Search code examples
djangosolrdjango-haystack

Haystack + solr duplicate on update


I'm new to haystack/solr so this is likely a newbie error. I am using solr with haystack.

When I run update_index, it seems to be duplicating the records. I am getting:

get() returned more than one Doctor -- it returned 3!

for this piece of code:

self._object = self.searchindex.read_queryset().get(pk=self.pk) 

if I run update_index again, the number return increases by one and if I run rebuild_index, it will work showing only one record until I update again.

So from that, It seems that update_index is duplicating records in the index. How do I get it from not doing that?

Here is my haystack search index:

from haystack import indexes
from .models import Doctor, Zipcode
from django.contrib.gis.measure import D
from django.conf import settings

class DoctorIndex(indexes.SearchIndex, indexes.Indexable):
    text = indexes.EdgeNgramField(document=True, use_template=True)
    name = indexes.EdgeNgramField(model_attr='name')
    specialty = indexes.MultiValueField()
    condition = indexes.MultiValueField()
    procedure = indexes.MultiValueField()
    premium = indexes.BooleanField()
    location = indexes.LocationField(model_attr='main_office__location')

    latitude = indexes.DecimalField(indexed=False)
    longitude = indexes.DecimalField(indexed=False)
    docid = indexes.IntegerField()
    slugify_name = indexes.CharField(indexed=False)
    rendered = indexes.CharField(use_template=True, indexed=False)
    premium_rendered = indexes.CharField(use_template=True, indexed=False)
    include = indexes.BooleanField(indexed=False)

    def get_model(self):
        return Doctor

    def prepare_specialty(self, obj):
        return ["%s %s"%((specialty.parent.name if specialty.parent else ""), specialty.name) for specialty in obj.specialty.all()]

    def prepare_condition(self, obj):
        return [condition.name for condition in obj.conditions.all()]

    def prepare_procedure(self, obj):
        return [procedure.name for procedure in obj.procedures.all()]

    def prepare_premium(self, obj):
        return obj.display()['premium']

    def prepare_latitude(self, obj):
        return obj.main_office.lat

    def prepare_longitude(self, obj):
        return obj.main_office.lon

    def prepare_docid(self,obj):
        return obj.id

    def prepare_slugify_name(self,obj):
        return obj.slugify_name()

    def index_queryset(self, using=None):
        """Used when the entire index for model is updated."""
        return self.get_model().objects.filter(specialty__search_include=True)

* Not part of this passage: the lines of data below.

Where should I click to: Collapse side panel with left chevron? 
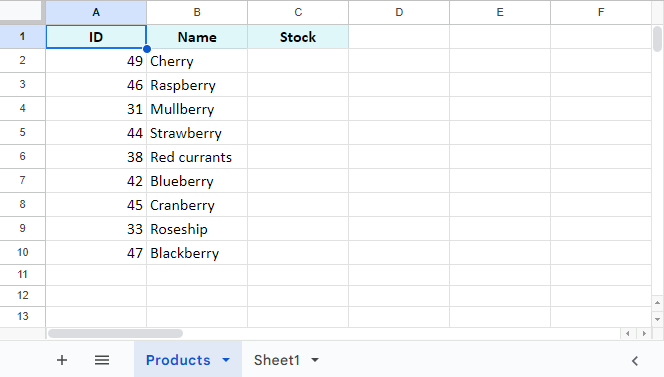634,360
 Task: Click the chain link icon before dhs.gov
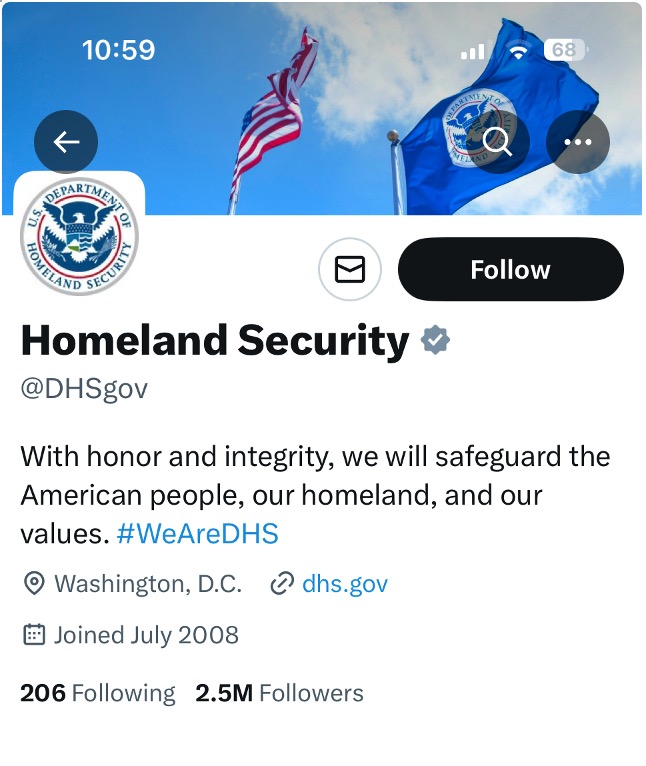282,584
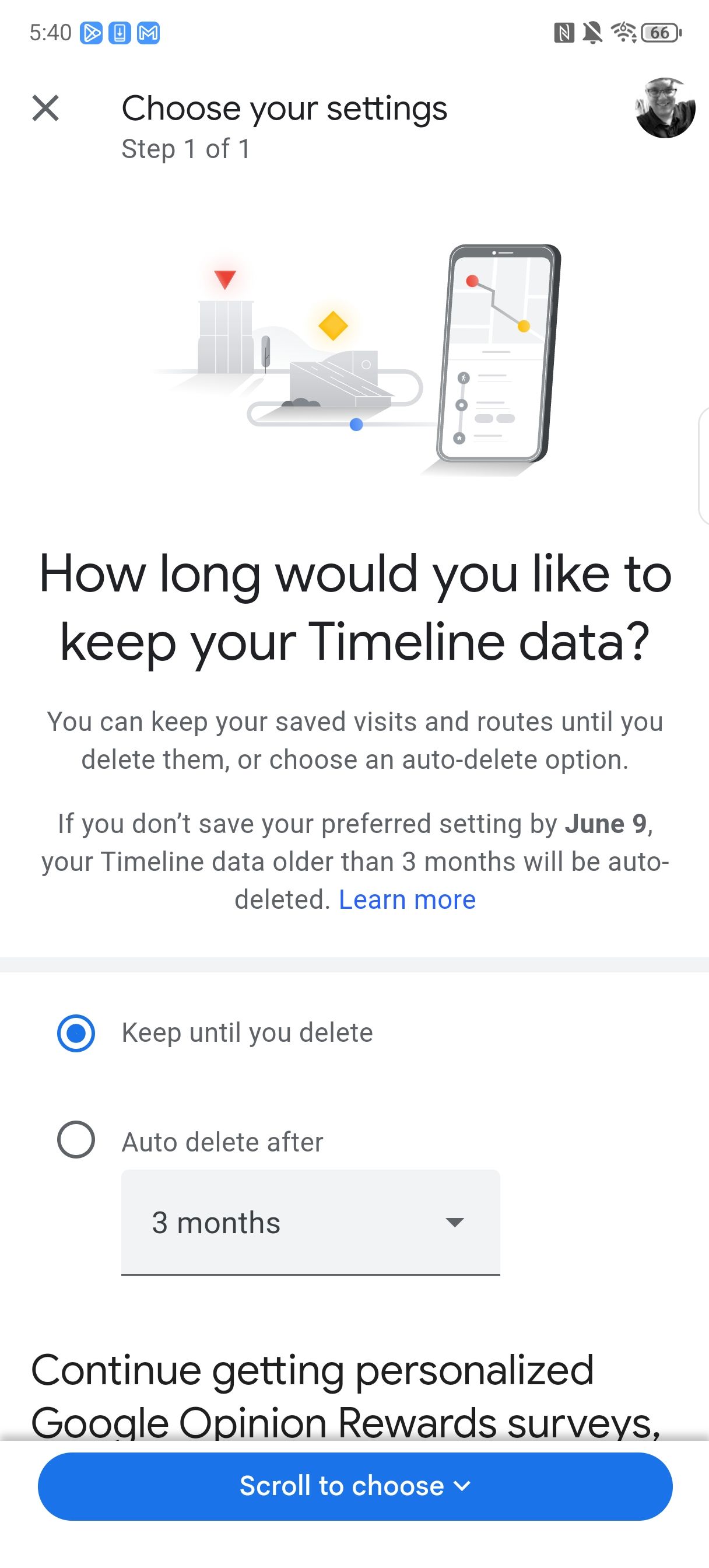Tap the chevron on Scroll to choose
Screen dimensions: 709x1568
[x=462, y=1486]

Here is my solr schema: https://gist.github.com/anonymous/5d5b011ca7fa0f3f3e29

I've done a lot of googling, but can't seem to find an answer to this.


Solution

  • So this one was tricky to track down, but the problem was actually in my index_queryset function.

    This:

    return self.get_model().objects.filter(specialty__search_include=True)
    

    should actually be this:

    return self.get_model().objects.filter(specialty__search_include=True).distinct()
    

    That function had duplicates in it and was causing my error, not the solr schema like I had thought. Specialty is a ManyToManyField.